=== TEXTE FOURNI ===
┏━━
Coupe du monde de rugby : Le Japon a-t-il encore du gaz pour pousser le rêve un peu plus loin ?

RUGBY Qualifié pour la première fois pour les quarts et hissé au rang inédit de 7e mondial, le Japon se prépare à un match difficile contre les Springboks dimanche

Mathias Cena
— 
Les Brave Blossoms à l'entraînement à Tokyo, le 16 octobre 2019.
Les Brave Blossoms à l'entraînement à Tokyo, le 16 octobre 2019. — M.CENA / 20 MINUTES

De notre correspondant à Tokyo (Japon),

Une surprise pour le monde entier, et un saut dans l’inconnu pour le rugby japonais. Après leur brillante campagne de poules, jalonnée de victoires inattendues contre l’Irlande (19-12) puis l’Ecosse (28-21), les Brave Blossoms ont déjà réécrit leur histoire en assurant leur présence, pour la toute première fois, en quarts de finale de la Coupe du monde.

En plus d’une starification quasi instantanée pour ces hommes dont la majorité du public japonais ignorait les noms il y a encore un mois, l’équipe emmenée par le coach néo-zélandais Jamie Joseph a déjà imprimé sa marque dans le monde de l’ovalie en se hissant au septième rang mondial, là aussi une première. L’objectif des quarts, fixé avant la Coupe, étant désormais atteint, les Blossoms seront dimanche face à deux tâches extrêmement difficiles : battre les Springboks et résister à la tentation de se reposer sur leurs lauriers.

« On n’y va pas juste pour faire un bon match et perdre à la fin »

« On est désormais entrés dans l’histoire mais c’est ce qui nous attend ensuite qui est important », note le capitaine Michael Leitch, « visage » de l’équipe, qui ne peut maintenant officiellement plus sortir de l’hôtel pour boire un café tranquille sans être assailli par les fans. Atteindre les quarts, « ce n’est pas notre but. Gagner le prochain match, c’est ça l’objectif. Puis le suivant, et encore le suivant. On veut marquer encore plus l’histoire du Japon. »
┗━━
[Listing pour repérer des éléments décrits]
┏━━
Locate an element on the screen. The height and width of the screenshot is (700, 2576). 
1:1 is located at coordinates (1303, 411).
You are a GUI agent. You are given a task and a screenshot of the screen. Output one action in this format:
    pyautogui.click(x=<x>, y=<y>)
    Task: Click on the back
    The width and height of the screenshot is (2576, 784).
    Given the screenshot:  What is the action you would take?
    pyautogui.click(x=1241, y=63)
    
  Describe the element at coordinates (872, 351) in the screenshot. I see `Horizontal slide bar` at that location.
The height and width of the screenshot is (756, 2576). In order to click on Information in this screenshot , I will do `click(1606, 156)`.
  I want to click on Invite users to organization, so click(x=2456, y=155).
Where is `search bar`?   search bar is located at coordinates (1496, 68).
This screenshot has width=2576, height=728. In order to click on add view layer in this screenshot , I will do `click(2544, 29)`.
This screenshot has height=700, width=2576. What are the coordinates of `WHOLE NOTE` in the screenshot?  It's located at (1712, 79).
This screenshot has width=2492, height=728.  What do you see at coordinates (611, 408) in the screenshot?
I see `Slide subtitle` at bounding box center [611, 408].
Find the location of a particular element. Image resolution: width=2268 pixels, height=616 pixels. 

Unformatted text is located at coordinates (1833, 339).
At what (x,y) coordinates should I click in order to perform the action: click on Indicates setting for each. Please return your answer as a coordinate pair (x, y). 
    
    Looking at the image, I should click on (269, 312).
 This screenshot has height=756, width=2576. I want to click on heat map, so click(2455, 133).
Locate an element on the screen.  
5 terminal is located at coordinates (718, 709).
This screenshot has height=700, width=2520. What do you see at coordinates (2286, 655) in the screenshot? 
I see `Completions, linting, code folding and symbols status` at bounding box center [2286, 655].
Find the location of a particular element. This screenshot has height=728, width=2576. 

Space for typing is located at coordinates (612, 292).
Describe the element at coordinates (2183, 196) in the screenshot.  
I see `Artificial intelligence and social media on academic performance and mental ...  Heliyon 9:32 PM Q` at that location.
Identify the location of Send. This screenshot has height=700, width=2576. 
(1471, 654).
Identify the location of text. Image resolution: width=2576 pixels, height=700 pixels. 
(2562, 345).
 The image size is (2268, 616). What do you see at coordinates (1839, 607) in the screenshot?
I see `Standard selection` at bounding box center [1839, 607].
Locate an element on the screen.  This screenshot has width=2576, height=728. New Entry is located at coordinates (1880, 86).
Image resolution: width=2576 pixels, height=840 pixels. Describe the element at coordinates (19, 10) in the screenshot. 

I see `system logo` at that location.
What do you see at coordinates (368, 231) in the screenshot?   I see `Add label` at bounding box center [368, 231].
┗━━
=== CONSIGNES À SUIVRE ===
1. Renvoyez le passage de l'article sur le Japon compris entre « En plus d’une » et « sur leurs lauriers. », ces deux bornes incluses.
2. Dans le listing, de la ligne contenant « Identify the location of text. » jusqu'à la fin, remplacez « pixels » par « px ». Redonnez uniquement ces lignes, sans autre changement.
Le texte et le listing proviennent de sources différentes.

=== RÉPONSES NUMÉROTÉES ===
1.
En plus d’une starification quasi instantanée pour ces hommes dont la majorité du public japonais ignorait les noms il y a encore un mois, l’équipe emmenée par le coach néo-zélandais Jamie Joseph a déjà imprimé sa marque dans le monde de l’ovalie en se hissant au septième rang mondial, là aussi une première. L’objectif des quarts, fixé avant la Coupe, étant désormais atteint, les Blossoms seront dimanche face à deux tâches extrêmement difficiles : battre les Springboks et résister à la tentation de se reposer sur leurs lauriers.

2.
Identify the location of text. Image resolution: width=2576 px, height=700 px. 
(2562, 345).
 The image size is (2268, 616). What do you see at coordinates (1839, 607) in the screenshot?
I see `Standard selection` at bounding box center [1839, 607].
Locate an element on the screen.  This screenshot has width=2576, height=728. New Entry is located at coordinates (1880, 86).
Image resolution: width=2576 px, height=840 px. Describe the element at coordinates (19, 10) in the screenshot. 

I see `system logo` at that location.
What do you see at coordinates (368, 231) in the screenshot?   I see `Add label` at bounding box center [368, 231].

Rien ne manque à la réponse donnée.